All parity function test cases passed.


### 2. Ch(x, y, z) Function (Used in SHA-1 and all SHA-2 variants)

The Ch (Choice) function is a nonlinear bitwise operation used in both SHA-1 (specifically in rounds 0-19) and all SHA-2 variants (in all rounds 0 to 63). It takes three 32-bit (or 64-bit, depending on the SHA-2 variant) words as input: `x`, `y`, and `z`. [See section 4.1.1](https://nvlpubs.nist.gov/nistpubs/fips/nist.fips.180-4.pdf).

$$
Ch(x, y, z) = (x \land y) \oplus (\lnot x \land z)
$$

The Ch function operates as a bitwise selector or multiplexer:
- If the bit in `x` is `1`, the function selects the corresponding bit from `y`
- If the bit in `x` is `0`, the function selects the corresponding bit from `z`

Table displaying how the Ch function works: 
| x | y | z | Ch(x, y, z) | Explanation                      |  
| - | - | - | ----------- | -------------------------------- |  
| 0 | 0 | 0 | 0           | x=0 → select z=0                 |  
| 0 | 0 | 1 | 1           | x=0 → select z=1                 |  
| 0 | 1 | 1 | 1           | x=0 → select z=1                 |  
| 1 | 0 | 0 | 0           | x=1 → select y=0                 |  
| 1 | 1 | 0 | 1           | x=1 → select y=1                 |  
| 1 | 1 | 1 | 1           | x=1 → select y=1                 |

This function is used in the round functions to mix and modify intermediate hash values (a, b, c, d, e, f, g, h) during each round of processing, specifically affecting `e`, `f`, and `g`. The value of `e` determines whether `f` or `g` gets selected in the update process. By incorporating this function, SHA-2 ensures that small changes in the input message result in unpredictable changes in the final hash value, contributing to the algorithm's security. [See section 6.2.2 step 3.](https://nvlpubs.nist.gov/nistpubs/fips/nist.fips.180-4.pdf)

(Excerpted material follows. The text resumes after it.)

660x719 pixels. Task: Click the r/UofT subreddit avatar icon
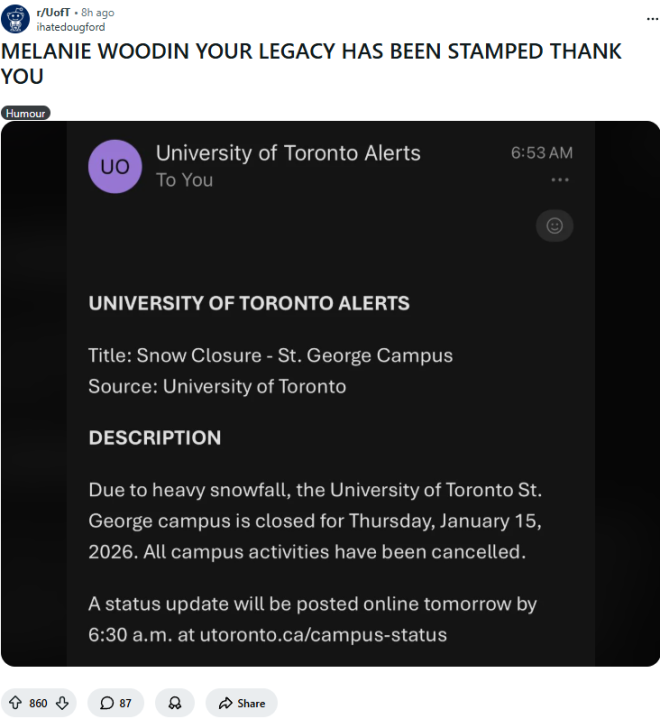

The name "Ch" reflects its behavior as a "chooser" or "selector" between the bits of `y` and `z` based on `x`.

In [4]:
def ch(x: int, y: int, z: int) -> np.uint32:
    """
    Performs the Choice function on three 32-bit integers.
    
    This function is used in:
    - SHA-1 algorithm during rounds 0-19 
    - All SHA-2 variants
    
    Parameters:
        x (int): Selector 32-bit integer.
        y (int): Bits to be selected when x bit is 1.
        z (int): Bits to be selected when x bit is 0.

    Returns:
        np.uint32: The result of (x & y) ^ (~x & z), as a 32-bit unsigned integer.
    """
    # Ensure inputs are treated as 32-bit unsigned integers
    x = np.uint32(x)
    y = np.uint32(y)
    z = np.uint32(z)

    return (x & y) ^ (~x & z)

In [5]:
# Test cases to validate the ch function
def test_ch():
    test_cases = [
        # Basic tests (decimal)
        ((0, 0, 0), 0), 
        ((1, 0, 0), 0),   
        ((1, 1, 0), 1),   
        ((1, 1, 1), 1),   

        # Bit pattern tests (binary)
        ((0b1010, 0b0101, 0b1111), 0b0101),  
        ((0b1100, 0b0011, 0b0101), 0b0001),  
        ((0b1111, 0b1111, 0b1111), 0b1111),  

        # Full 32-bit tests (hex)
        ((0xFFFFFFFF, 0xAAAAAAAA, 0x55555555), 0xAAAAAAAA),
        ((0x00000000, 0xAAAAAAAA, 0x55555555), 0x55555555),
        ((0xAAAAAAAA, 0xFFFFFFFF, 0x00000000), 0xAAAAAAAA),

        # Edge cases (hex)
        ((0x00000000, 0x00000000, 0x00000000), 0x00000000),
    ]
    
    for (x, y, z), expected in test_cases:
        result = ch(x, y, z)
        assert result == expected, (
            f"Expected {hex(expected)}, got {hex(result)} "
            f"for ch({hex(x)}, {hex(y)}, {hex(z)})"
        )
    
    # Complex value test
    x, y, z = 0x12345678, 0x87654321, 0xDEADBEEF
    expected = (np.uint32(x) & np.uint32(y)) ^ (~np.uint32(x) & np.uint32(z))
    result = ch(x, y, z)
    assert result == expected, (
        f"Expected {hex(expected)}, got {hex(result)} "
        f"for ch({hex(x)}, {hex(y)}, {hex(z)})"
    )
    
    print("All ch function test cases passed.")

# Run the tests
test_ch()

All ch function test cases passed.


### 3. Maj(x, y, z) Function (Used in SHA-1 and all SHA-2 variants)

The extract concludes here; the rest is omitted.